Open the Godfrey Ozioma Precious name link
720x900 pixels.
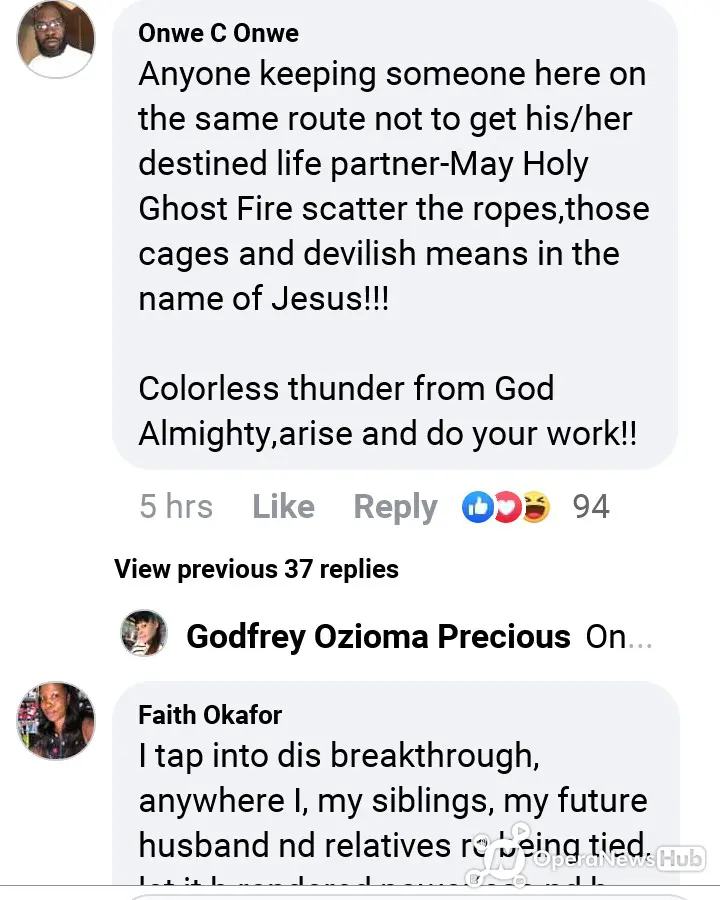(x=378, y=637)
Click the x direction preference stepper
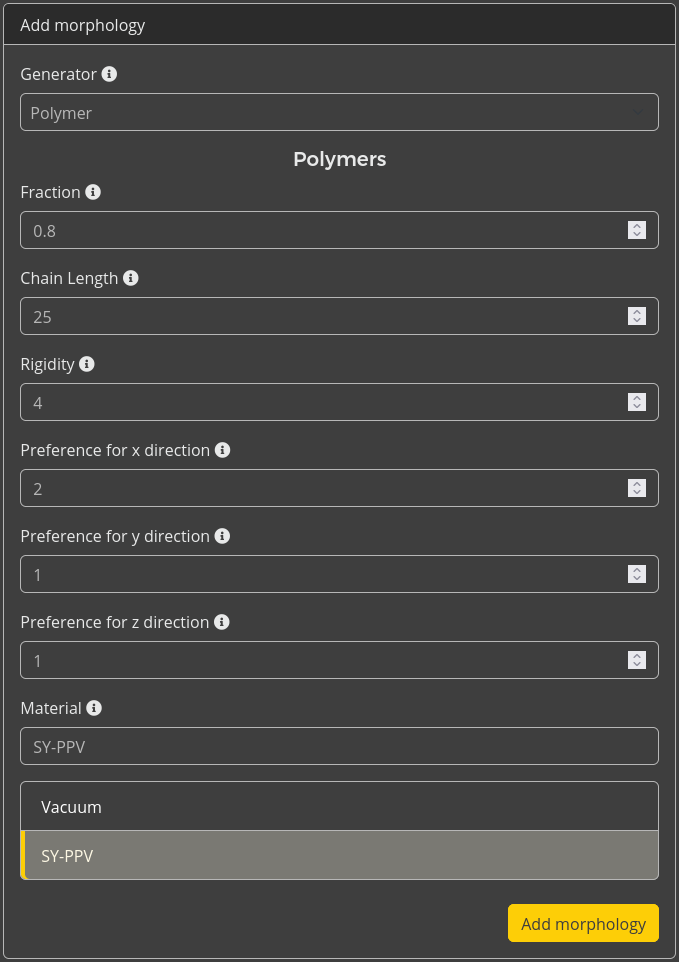This screenshot has width=679, height=962. tap(636, 488)
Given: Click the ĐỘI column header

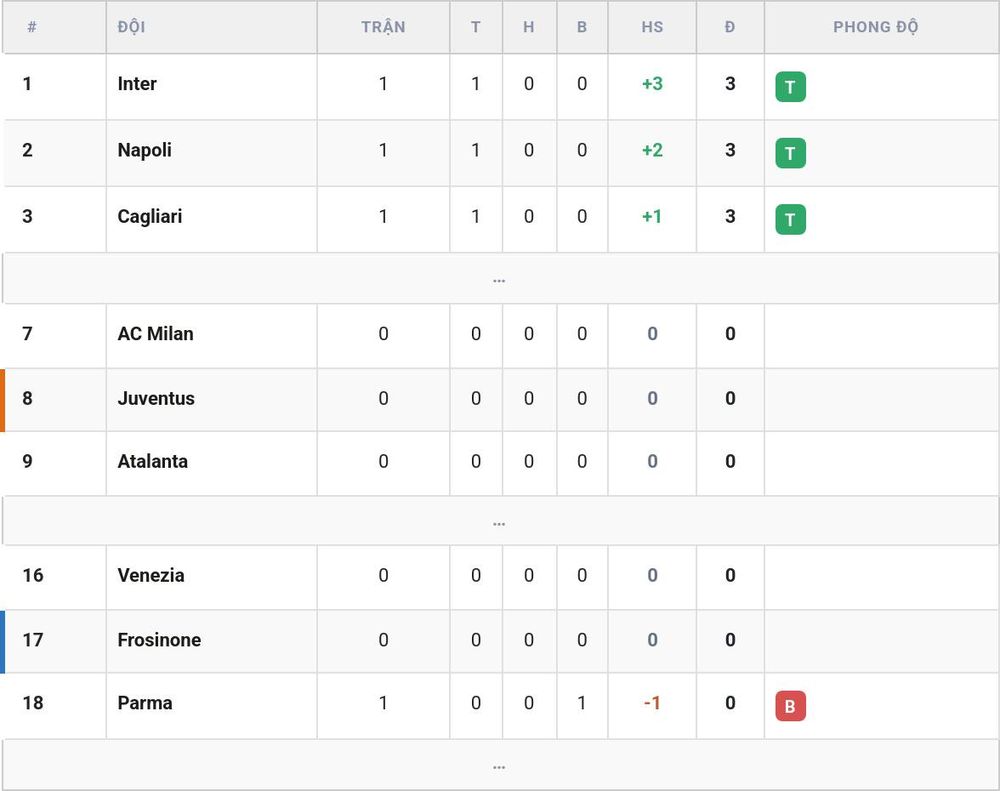Looking at the screenshot, I should click(131, 27).
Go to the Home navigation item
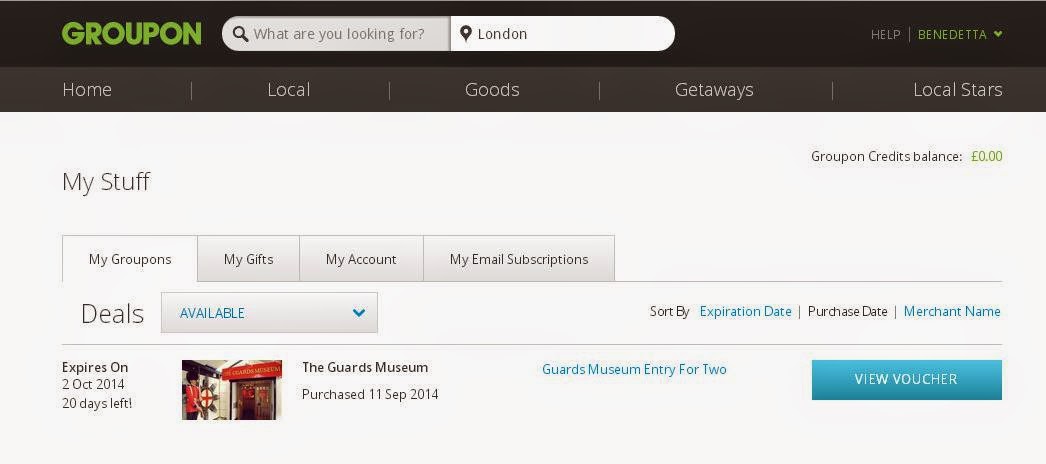1046x464 pixels. point(87,89)
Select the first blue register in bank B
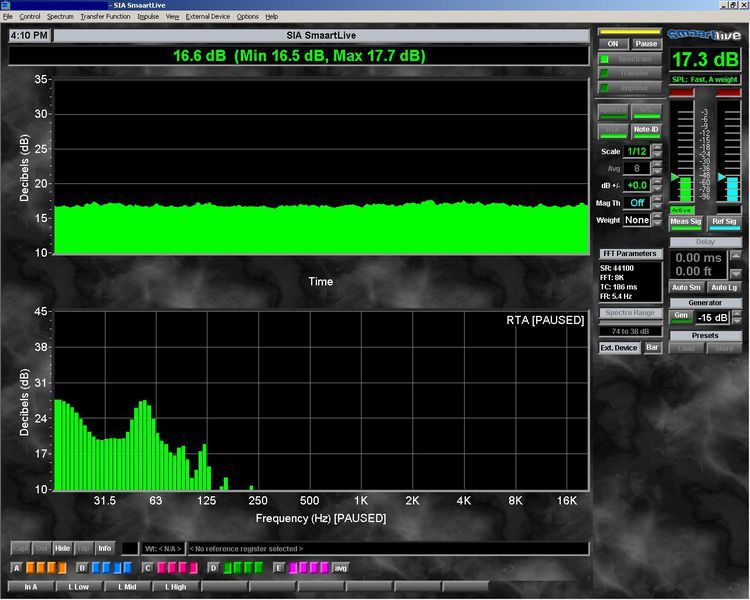Image resolution: width=750 pixels, height=600 pixels. coord(96,568)
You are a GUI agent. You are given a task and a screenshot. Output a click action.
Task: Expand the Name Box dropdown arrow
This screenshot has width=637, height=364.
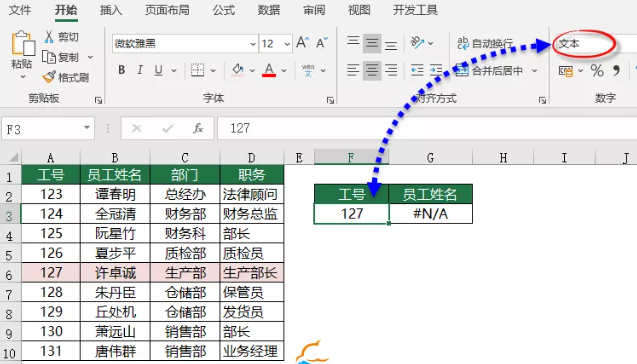[87, 128]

Your objective
Print each entry precisely as written; the pictures stay out.

Solution for this problem
Open the Godfrey Ozioma Precious name link
720x900 pixels.
(x=378, y=637)
Click the x direction preference stepper
This screenshot has width=679, height=962. tap(636, 488)
Given: Click the ĐỘI column header

Looking at the screenshot, I should click(131, 27).
Go to the Home navigation item
1046x464 pixels. point(87,89)
Select the first blue register in bank B
Image resolution: width=750 pixels, height=600 pixels. coord(96,568)
You are a GUI agent. You are given a task and a screenshot. Output a click action.
Task: Expand the Name Box dropdown arrow
This screenshot has width=637, height=364.
[87, 128]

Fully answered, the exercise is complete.